In previous blog entries I have made reference to silos of deduplicated backup data stores but have not gone into great deal of detail as to what specific problems data silos create. So in this entry I take a closer look at:
- Why data silos are created
- The problems that data silos can create
The primary reason that many deduplicating appliances create data silos is that they are based on the traditional dual-controller storage system architecture. Dual-controller storage systems typically use two clustered servers that sit in front of a fixed pool of storage. These two servers provide high availability, improved performance and access to the data stored on backend pool of storage by either server.
Traditional storage systems serve consumers well when storage growth is limited. But this model starts to break down when used in conjunction with deduplicated backup data stores. Anecdotal evidence suggests that data growth in most companies continues to grow at rates of 50% or more every year. Using deduplication in the backup process does significantly reduce the amount of data that companies need to store. However, over time, even deduplicating backup appliances eventually need more performance and storage capacity and the underlying architecture of traditional dual-controller storage systems does not permit them to scale.
Companies then need to bring in more deduplicating backup appliances with isolated backend storage in an attempt to keep up with data growth. Yet when that occurs, the new appliance is unaware of the first appliance and is unable to take advantage of any of the indexed deduplicated data stores that it has created. As a result, the second appliance must start from scratch and build its own deduplicated data store which creates the new data silo.
Data silos create problems on a number of fronts. More appliances create more points of management. Backups become more difficult to manage since administrators need to determine what backup jobs they need to send where. Send too many backup jobs to the new appliance and it may encounter the same performance or capacity problems as the existing appliance. Send too few jobs and the new appliance will not deliver the full benefits of deduplication. In addition, separating the backup jobs to isolated deduplicating appliances with different data stores inhibits the ability to deduplicate data globally across all backup jobs.
These types of issues create a demand for a new type of storage architecture with global deduplication capabilities that new products based on grid storage architectures can address.
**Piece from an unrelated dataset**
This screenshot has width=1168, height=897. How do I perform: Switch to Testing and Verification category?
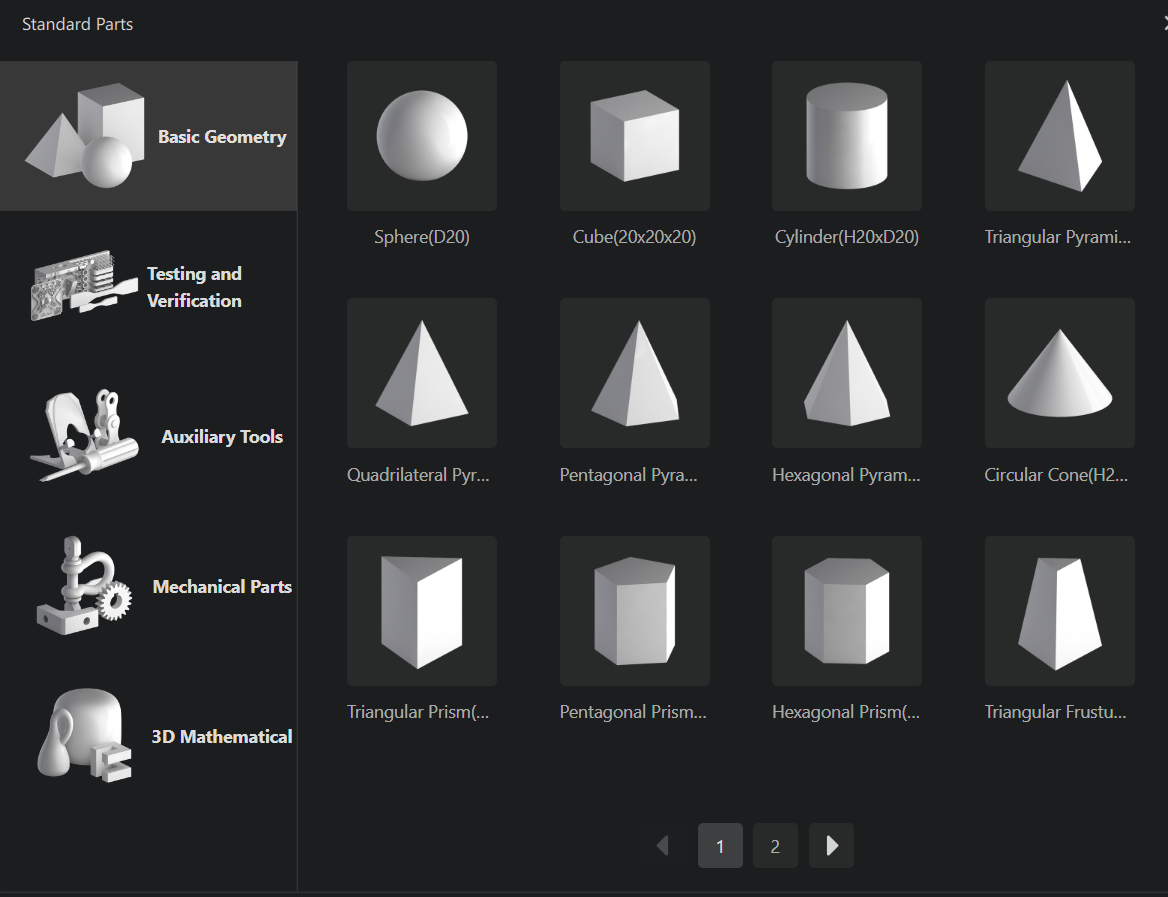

NEC HYDRAstor is one such product that uses a grid architecture to allow it to scale performance and capacity independently. Companies can start with a configuration that meets their immediate data storage needs and budget restrictions. However companies can scale it without needing to create additional points of management or new data silos.
Because the NEC HYDRAstor functions as one logical storage system regardless of how much performance or capacity a company adds, it can globally deduplicate all company archive or backup data stored on it. This reduces and optimizes corporate data stores while eliminating the headaches associated with managing multiple appliances and backup jobs.
The adoption of disk-based backup and deduplication is accelerating in more companies. As it does, new storage system architectures are needed to help companies solve the type of problems that deduplication and today’s data growth creates without creating data silos. Products based on grid storage architectures such as NEC HYDRAstor can help eliminate data silos while giving companies newfound flexibility to manage their growing volumes of data while minimizing the amount of data they need to store.